Triaging: This step in the resolution process takes the maximum time and effort in IT operations. AI/ML is helping operators triage incidents faster through the use of conversational UI-driven intelligent KeDBs. This enable semantic searches, advances in observability which provide 360-degree view of the state of dependent systems or actors during the incident, and suggestions of possible remediations based on semantic patterns.

Remediating: Notification in triaging would most likely lead to suggestions on remediation as elicited above. In matured cases, such prescribed remediations agreed by the operator are also monitored to eventually enable straight-through-remediation or self-healing. This is still quite rare in application operations space where SOPs are hard to come by for incidents.

Prevention

So far, we have been exploring how AI models and ML can help in the resolution of an incident. But how do we prevent incidents before they can even occur?

Preemptive resolution of possible incidents is perhaps one of the most ambitious applications of AI models in IT operations. Achieving something like this depends on learning models that can identify the strongest indicators, causes of an incident risk and the degree of threat. When it comes to preventing incidents, AI and ML can be used to model and predict systems behavior based on a range of parameters that we can analyze.

AI and ML can be used to model and predict systems behavior based on a range of parameters that we can analyze.

Preemptive resolution is perhaps one of the most ambitious applications of AI in IT operations.

At HCL, we use three distinct models to predict systems behavior depending on the level of maturity of the available data. These are:

  • Probability distribution which focuses on internal two-dimensional data
  • Topological data analysis which focuses on internal multi-dimensional data
  • Game theory which focuses on both internal as well as external multi-dimensional data

These systems’ behavior models leverage historical data to predict if a problem could occur in a particular system. This prediction, in turn, can alert teams to take proactive measures or corrective actions in a dynamic scenario.
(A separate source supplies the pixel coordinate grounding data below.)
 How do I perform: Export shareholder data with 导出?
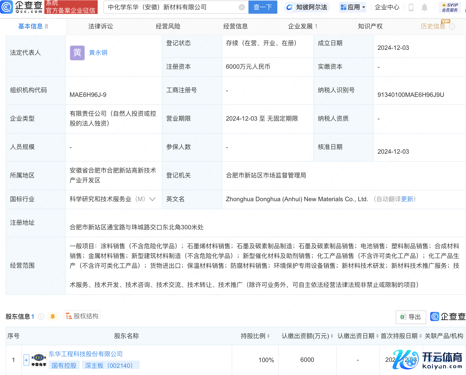tap(411, 317)
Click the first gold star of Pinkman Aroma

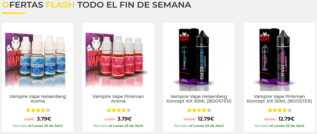click(109, 110)
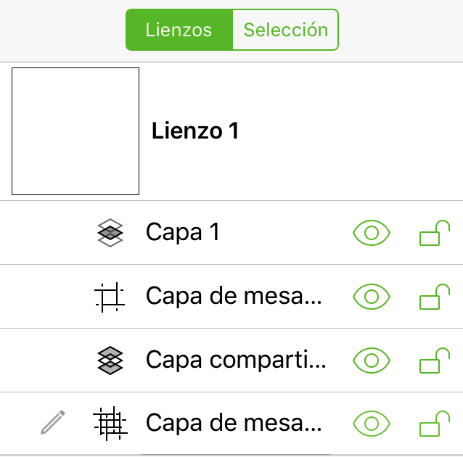Select the Capa 1 layer name
Viewport: 463px width, 457px height.
pos(183,232)
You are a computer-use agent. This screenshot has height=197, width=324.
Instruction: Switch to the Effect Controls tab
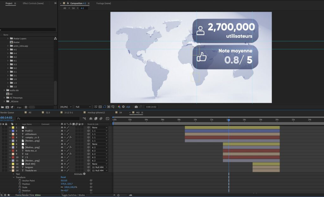click(x=33, y=3)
These actions could include scaling infrastructure, changing the load balancing configuration, or simply introducing added layers of monitoring to prevent issues from even occurring.
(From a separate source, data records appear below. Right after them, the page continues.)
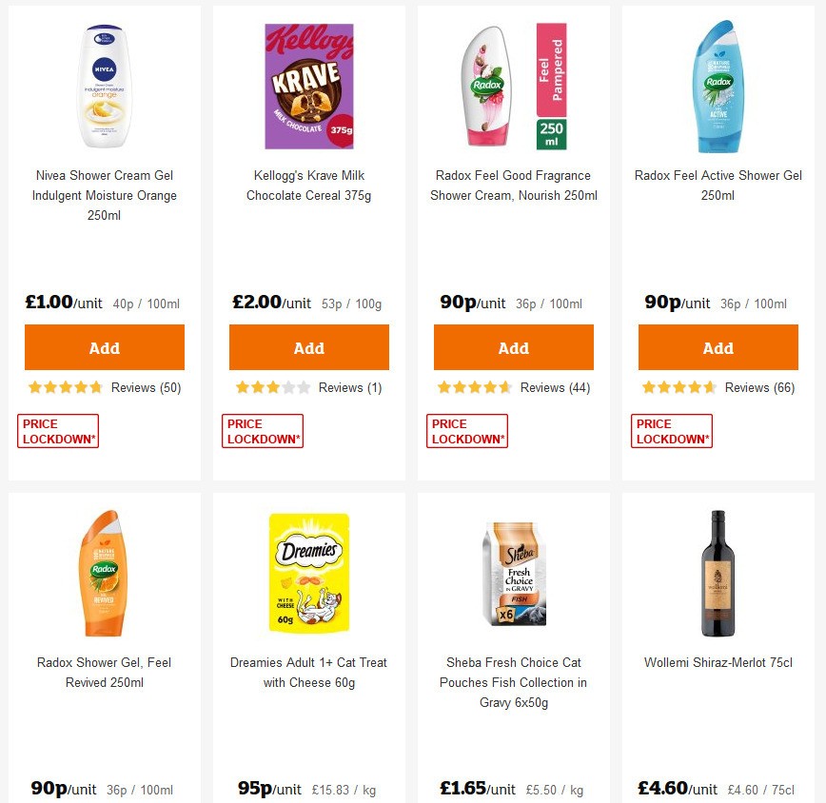Click the Radox Feel Active star rating
Image resolution: width=826 pixels, height=803 pixels.
pos(676,387)
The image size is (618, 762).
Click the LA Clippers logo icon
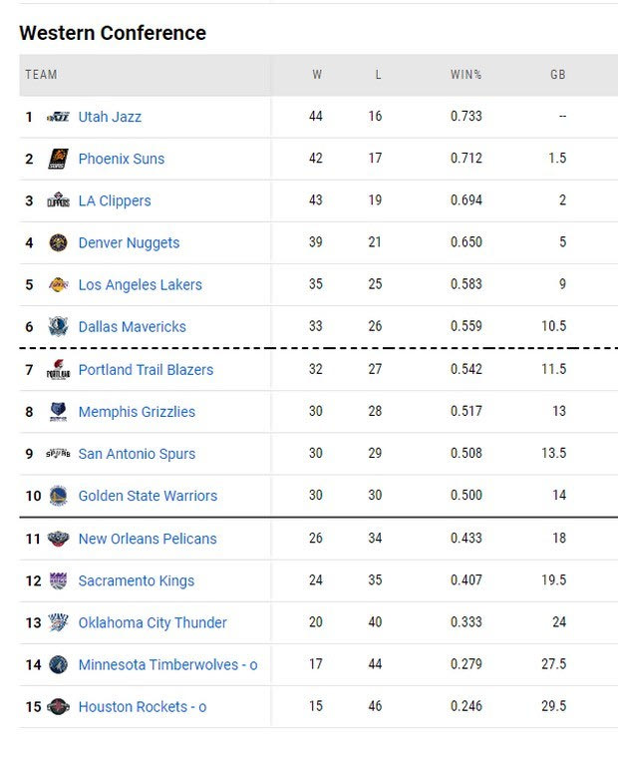click(x=58, y=200)
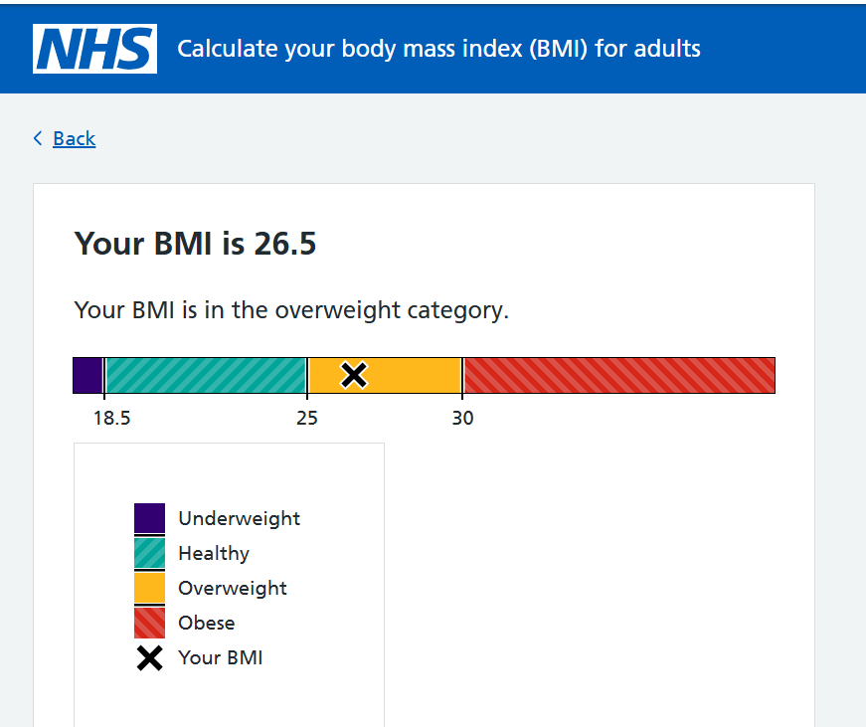Click the back chevron arrow icon
Screen dimensions: 866x727
(38, 138)
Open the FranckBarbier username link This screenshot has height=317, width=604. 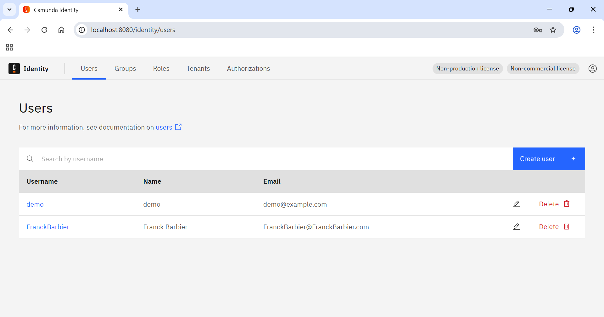pos(48,227)
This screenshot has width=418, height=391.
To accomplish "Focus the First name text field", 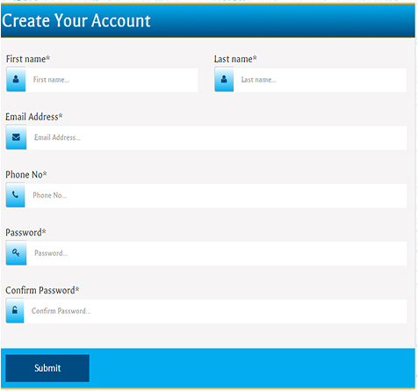I will [x=112, y=80].
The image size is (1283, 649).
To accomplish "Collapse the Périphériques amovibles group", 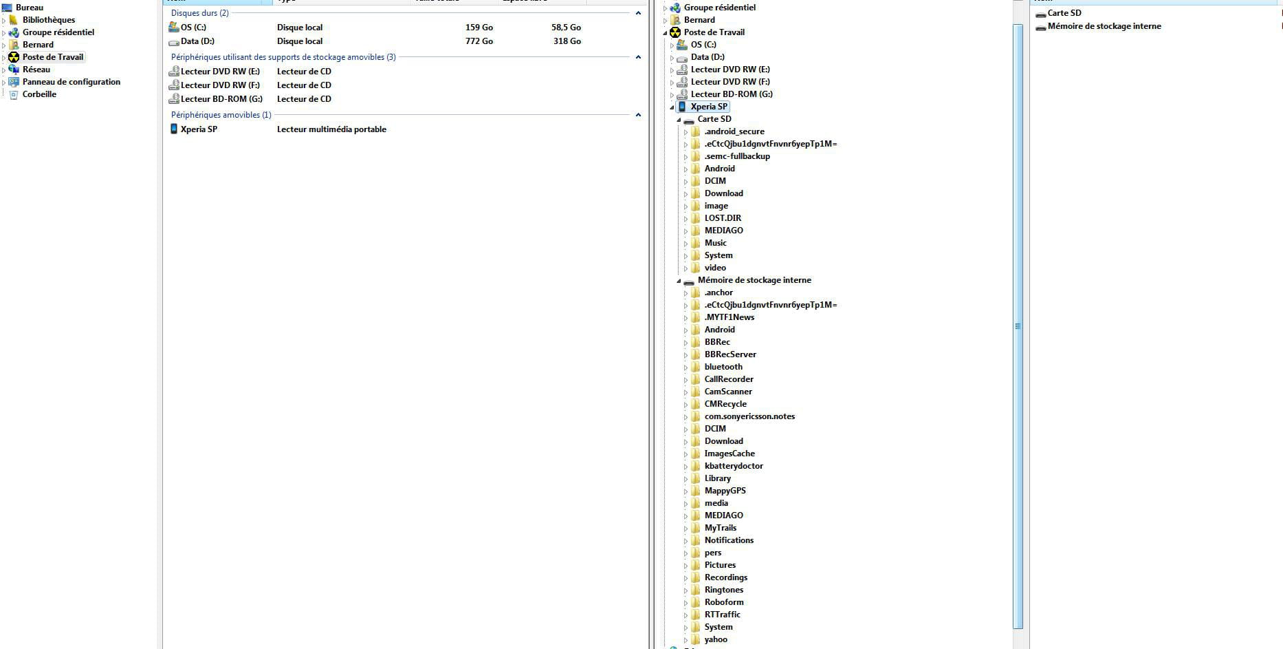I will (x=638, y=115).
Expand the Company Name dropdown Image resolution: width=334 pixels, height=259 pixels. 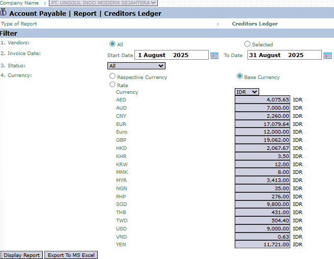point(103,3)
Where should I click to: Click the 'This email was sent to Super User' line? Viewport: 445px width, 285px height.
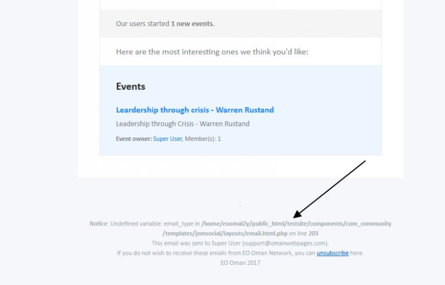240,243
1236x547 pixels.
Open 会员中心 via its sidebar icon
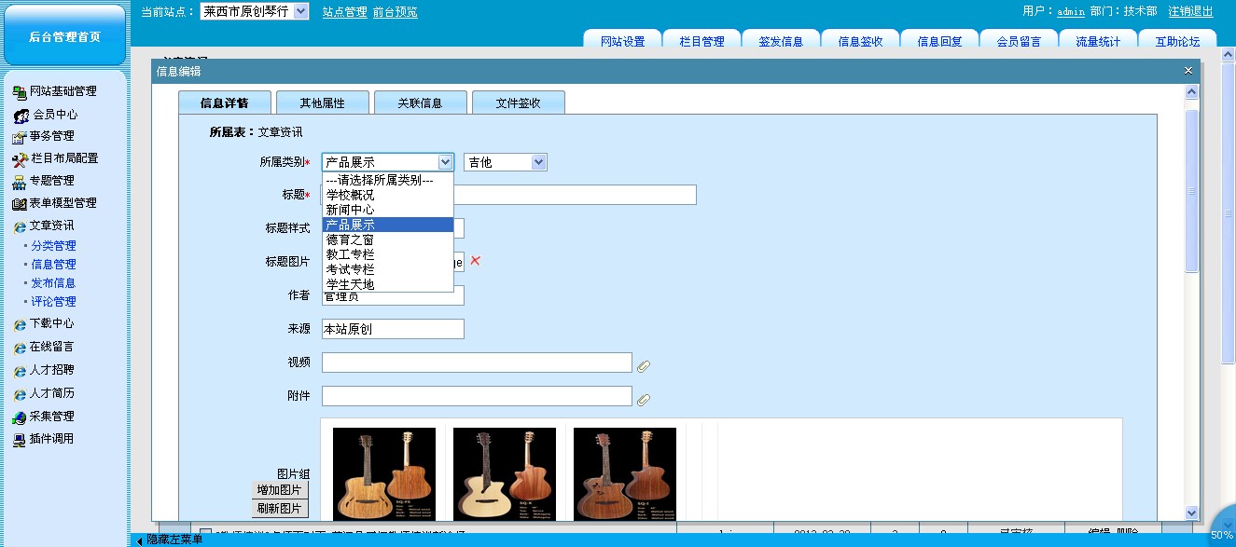(x=21, y=116)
When it comes to changes to an existing system, the operations team use AI/ML to assess system behavior objectively before signing-off for release — all done in an automated way. Two such recently used techniques were mutation testing and resilience engineering (chaos engineering).

Alerts

In contrast to traditional IT systems monitoring, AI and ML can be used to observe a system from a business-down perspective. AI/ML is used to correlate events from various monitoring tools and make an inference of business capability/sub-process behavior. Intelligent alert aggregation reduces the number of alert tickets. It also helps in identifying the real source of an alert and thereby reducing discovery, triage, and remediation time for such alerts. Another outcome of this approach is eliminating any unforced errors in ticket prioritization and allocation. This in turn, saves costs and allows the operations teams to focus on areas that need more immediate attention.

Conclusion

From detecting anomalies to suggesting ways to remediate them, AI and machine learning models that analyze data patterns in systems have shown the potential to streamline every phase of operations and development. They find their place in most of DevOps and SRE implementations. But as it has become evident in my experience, the value of any technology is only as good as its implementation. That will continue to be the key differentiator for effective AI and ML adoption in an enterprise.

By understanding the underlying datasets and adopting appropriate AI/ML models, we can realize benefits of at least 55% reduction in tickets, 45% reduction in operators, and 70% improvement in NPS scores for IT operations team.